» **Trecho para leitura**
+--
Atletas falam do assédio, ensaios sensuais e homossexualidade

Atletas falam do assédio, ensaios sensuais e homossexualidade

Uma é a mulher com mais participações em uma Copa do Mundo, a outra a melhor do Mundo. A terceira é o principal nome em atividade no Brasil. A última é a atual capitã. Juntas, as atletas Formiga, Marta, Cristiane e Aline Pellegrino brilham na seleção brasileira e hoje simbolizam toda uma geração que tem lutado para que o futebol feminino no país, finalmente, deslanche.
A convite do UOL Esporte, as quatro se juntaram para debater possíveis mudanças no futebol feminino, os dois lados da fama, a constante ligação da modalidade com a homossexualidade e até a eleição da primeira mulher como presidente do Brasil.
+--
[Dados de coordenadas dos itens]
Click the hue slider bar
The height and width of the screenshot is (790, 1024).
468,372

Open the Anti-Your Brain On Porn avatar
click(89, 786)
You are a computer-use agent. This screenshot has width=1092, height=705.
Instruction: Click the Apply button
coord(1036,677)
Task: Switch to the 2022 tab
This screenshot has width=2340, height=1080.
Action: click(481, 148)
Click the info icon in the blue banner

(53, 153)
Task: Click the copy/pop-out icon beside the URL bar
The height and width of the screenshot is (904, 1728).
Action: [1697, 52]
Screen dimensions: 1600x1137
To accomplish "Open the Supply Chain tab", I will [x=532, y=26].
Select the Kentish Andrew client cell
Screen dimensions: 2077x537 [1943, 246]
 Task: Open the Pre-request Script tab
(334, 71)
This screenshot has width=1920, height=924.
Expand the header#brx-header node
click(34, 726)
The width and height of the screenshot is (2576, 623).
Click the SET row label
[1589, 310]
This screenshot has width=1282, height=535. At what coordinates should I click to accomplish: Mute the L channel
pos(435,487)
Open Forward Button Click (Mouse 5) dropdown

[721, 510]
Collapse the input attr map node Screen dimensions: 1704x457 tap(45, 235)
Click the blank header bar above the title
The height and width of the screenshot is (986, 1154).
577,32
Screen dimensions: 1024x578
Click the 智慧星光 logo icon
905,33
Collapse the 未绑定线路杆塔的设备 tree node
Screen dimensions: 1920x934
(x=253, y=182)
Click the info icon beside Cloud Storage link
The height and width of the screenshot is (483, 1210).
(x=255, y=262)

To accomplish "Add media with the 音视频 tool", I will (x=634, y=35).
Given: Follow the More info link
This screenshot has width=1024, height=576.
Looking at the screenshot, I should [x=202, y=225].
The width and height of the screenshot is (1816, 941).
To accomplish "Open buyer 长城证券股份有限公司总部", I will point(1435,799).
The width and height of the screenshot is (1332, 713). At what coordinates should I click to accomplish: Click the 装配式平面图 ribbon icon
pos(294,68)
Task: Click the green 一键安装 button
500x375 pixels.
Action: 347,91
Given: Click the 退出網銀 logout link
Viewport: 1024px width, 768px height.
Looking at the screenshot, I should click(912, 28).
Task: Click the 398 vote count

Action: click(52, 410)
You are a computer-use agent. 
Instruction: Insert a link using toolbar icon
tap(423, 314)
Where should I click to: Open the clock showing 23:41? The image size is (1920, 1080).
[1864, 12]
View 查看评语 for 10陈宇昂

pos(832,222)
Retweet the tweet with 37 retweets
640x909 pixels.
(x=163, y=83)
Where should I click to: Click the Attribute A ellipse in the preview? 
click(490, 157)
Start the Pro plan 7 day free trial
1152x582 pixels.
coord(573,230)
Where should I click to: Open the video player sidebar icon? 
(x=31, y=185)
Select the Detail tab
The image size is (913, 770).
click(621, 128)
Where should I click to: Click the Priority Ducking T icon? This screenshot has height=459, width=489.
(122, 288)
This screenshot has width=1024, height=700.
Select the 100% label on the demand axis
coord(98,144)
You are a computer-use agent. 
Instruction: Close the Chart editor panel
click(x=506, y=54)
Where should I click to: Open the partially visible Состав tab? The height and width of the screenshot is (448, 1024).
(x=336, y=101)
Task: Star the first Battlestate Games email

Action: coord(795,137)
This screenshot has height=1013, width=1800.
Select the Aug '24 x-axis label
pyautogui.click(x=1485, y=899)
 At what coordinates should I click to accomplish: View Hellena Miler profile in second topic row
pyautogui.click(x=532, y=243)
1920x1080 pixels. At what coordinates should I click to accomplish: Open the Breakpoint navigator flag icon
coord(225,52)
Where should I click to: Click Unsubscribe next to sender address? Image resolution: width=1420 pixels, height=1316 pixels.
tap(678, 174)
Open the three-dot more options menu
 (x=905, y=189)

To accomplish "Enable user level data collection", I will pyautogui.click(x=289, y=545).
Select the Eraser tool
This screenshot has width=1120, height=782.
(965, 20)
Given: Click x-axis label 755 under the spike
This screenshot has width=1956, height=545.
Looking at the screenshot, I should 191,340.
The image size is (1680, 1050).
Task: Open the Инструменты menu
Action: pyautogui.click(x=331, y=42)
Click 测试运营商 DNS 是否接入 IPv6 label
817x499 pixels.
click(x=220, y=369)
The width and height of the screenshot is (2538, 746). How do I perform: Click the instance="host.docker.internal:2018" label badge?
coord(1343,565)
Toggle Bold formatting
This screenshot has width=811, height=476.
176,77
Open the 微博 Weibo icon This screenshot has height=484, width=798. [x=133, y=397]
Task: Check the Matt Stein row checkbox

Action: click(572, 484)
+--
» **Tarefa proposta A**
Diga se cada afirmação abaixo está de acordo com o texto sobre as atletas da seleção. Responda sim ou não e cite entre aspas as palavras do texto que decidem a questão. (i) As quatro atletas se reuniram a convite do UOL Esporte. (ii) Entre os temas do debate estava a eleição da primeira mulher como presidente do Brasil. (iii) Segundo o texto, o futebol feminino no Brasil já deslanchou.
» **Tarefa proposta B**
Quais são as quatro atletas citadas no texto sobre as atletas da seleção?

» **Resposta completa A**
(i) Sim: "A convite do UOL Esporte, as quatro se juntaram".
(ii) Sim: "e até a eleição da primeira mulher como presidente do Brasil".
(iii) Não: "tem lutado para que o futebol feminino no país, finalmente, deslanche".

» **Resposta completa B**
Formiga, Marta, Cristiane e Aline Pellegrino.